WHAT YOU NEED TO DO:
Copy the material below line for line, starting with the line that contains "Given: Open the calendar grid icon" and continuing through the last line.

[START MATERIAL PROVIDED]

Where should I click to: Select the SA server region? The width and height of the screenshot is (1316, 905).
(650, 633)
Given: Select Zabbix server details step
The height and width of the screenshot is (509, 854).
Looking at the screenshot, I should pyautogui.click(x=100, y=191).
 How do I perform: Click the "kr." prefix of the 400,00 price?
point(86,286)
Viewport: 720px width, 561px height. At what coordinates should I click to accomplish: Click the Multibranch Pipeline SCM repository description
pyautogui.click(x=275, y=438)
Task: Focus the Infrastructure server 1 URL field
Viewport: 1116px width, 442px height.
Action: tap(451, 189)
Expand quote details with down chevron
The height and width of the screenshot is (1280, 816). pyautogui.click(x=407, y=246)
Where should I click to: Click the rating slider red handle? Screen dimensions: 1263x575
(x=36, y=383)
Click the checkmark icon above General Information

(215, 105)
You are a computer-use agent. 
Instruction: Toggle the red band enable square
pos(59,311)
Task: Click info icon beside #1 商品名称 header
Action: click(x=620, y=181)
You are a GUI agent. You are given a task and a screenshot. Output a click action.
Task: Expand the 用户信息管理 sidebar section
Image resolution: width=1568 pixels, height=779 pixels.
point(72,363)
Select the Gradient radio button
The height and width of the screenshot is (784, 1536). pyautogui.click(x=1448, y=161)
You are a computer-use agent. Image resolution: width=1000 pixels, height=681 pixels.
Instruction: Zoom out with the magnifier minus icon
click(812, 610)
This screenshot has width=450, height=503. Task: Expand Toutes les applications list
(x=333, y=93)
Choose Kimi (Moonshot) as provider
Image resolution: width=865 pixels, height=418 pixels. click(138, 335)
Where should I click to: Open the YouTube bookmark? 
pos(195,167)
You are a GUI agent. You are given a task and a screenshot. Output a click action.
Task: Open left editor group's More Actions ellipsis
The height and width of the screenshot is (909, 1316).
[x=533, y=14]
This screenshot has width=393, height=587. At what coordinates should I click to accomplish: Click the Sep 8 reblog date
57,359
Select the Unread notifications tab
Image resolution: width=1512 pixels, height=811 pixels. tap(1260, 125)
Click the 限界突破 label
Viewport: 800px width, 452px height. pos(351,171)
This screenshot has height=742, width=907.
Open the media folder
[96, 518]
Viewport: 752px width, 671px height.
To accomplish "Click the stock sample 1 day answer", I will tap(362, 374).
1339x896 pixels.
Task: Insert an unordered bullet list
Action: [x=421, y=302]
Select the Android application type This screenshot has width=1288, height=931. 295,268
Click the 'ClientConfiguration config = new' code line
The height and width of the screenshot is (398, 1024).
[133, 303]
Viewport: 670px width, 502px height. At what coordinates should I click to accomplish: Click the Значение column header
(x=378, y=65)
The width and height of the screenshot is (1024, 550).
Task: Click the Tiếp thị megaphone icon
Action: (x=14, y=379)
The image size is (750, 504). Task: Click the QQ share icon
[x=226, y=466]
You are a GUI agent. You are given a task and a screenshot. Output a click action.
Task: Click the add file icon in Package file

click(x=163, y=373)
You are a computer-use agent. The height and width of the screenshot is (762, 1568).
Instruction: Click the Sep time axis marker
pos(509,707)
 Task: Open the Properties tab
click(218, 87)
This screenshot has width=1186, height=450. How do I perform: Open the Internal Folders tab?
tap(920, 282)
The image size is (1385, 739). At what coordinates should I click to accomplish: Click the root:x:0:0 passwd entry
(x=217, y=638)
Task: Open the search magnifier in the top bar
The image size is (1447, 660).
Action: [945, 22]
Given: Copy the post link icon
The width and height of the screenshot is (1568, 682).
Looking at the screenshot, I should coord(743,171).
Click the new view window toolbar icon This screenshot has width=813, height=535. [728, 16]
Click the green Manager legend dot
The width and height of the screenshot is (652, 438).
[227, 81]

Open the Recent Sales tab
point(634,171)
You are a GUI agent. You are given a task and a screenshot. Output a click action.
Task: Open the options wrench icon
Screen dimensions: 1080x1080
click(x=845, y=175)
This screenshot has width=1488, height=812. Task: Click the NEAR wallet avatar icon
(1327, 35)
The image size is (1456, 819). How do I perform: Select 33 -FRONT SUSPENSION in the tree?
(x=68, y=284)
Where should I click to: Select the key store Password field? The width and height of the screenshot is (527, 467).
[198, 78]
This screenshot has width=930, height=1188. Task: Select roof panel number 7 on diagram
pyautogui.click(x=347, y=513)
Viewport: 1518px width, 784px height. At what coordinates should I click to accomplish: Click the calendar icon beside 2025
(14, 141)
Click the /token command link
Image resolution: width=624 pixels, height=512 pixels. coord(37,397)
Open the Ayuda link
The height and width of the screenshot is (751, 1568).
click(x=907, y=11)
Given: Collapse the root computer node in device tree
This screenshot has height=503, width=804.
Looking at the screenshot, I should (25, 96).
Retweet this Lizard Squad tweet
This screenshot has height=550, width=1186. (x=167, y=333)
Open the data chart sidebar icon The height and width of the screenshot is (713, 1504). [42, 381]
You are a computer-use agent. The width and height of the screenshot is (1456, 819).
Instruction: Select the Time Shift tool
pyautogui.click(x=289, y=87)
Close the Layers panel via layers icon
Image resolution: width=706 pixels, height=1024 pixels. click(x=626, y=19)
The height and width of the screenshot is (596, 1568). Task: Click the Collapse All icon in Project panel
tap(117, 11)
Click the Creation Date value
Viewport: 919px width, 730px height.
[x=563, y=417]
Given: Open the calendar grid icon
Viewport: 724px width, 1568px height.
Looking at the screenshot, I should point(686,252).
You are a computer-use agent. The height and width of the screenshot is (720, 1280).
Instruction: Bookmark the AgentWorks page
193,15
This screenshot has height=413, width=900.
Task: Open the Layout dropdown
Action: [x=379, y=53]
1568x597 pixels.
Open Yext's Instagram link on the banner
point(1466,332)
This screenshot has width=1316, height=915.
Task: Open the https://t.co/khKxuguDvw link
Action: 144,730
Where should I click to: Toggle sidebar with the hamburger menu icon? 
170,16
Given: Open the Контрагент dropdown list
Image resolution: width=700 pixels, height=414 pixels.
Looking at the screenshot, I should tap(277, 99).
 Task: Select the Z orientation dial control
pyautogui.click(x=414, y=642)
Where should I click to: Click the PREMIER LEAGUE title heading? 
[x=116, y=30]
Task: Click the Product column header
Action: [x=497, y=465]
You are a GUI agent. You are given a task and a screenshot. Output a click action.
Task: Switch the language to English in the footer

[END MATERIAL PROVIDED]

REPLY:
Given: Open the calendar grid icon
Viewport: 724px width, 1568px height.
Looking at the screenshot, I should point(686,252).
You are a computer-use agent. The height and width of the screenshot is (720, 1280).
Instruction: Bookmark the AgentWorks page
193,15
This screenshot has height=413, width=900.
Task: Open the Layout dropdown
Action: [x=379, y=53]
1568x597 pixels.
Open Yext's Instagram link on the banner
point(1466,332)
This screenshot has width=1316, height=915.
Task: Open the https://t.co/khKxuguDvw link
Action: 144,730
Where should I click to: Toggle sidebar with the hamburger menu icon? 
170,16
Given: Open the Контрагент dropdown list
Image resolution: width=700 pixels, height=414 pixels.
Looking at the screenshot, I should tap(277, 99).
 Task: Select the Z orientation dial control
pyautogui.click(x=414, y=642)
Where should I click to: Click the PREMIER LEAGUE title heading? 
[x=116, y=30]
Task: Click the Product column header
Action: [x=497, y=465]
You are a GUI agent. You are given a task and a screenshot. Output a click action.
Task: Switch the language to English in the footer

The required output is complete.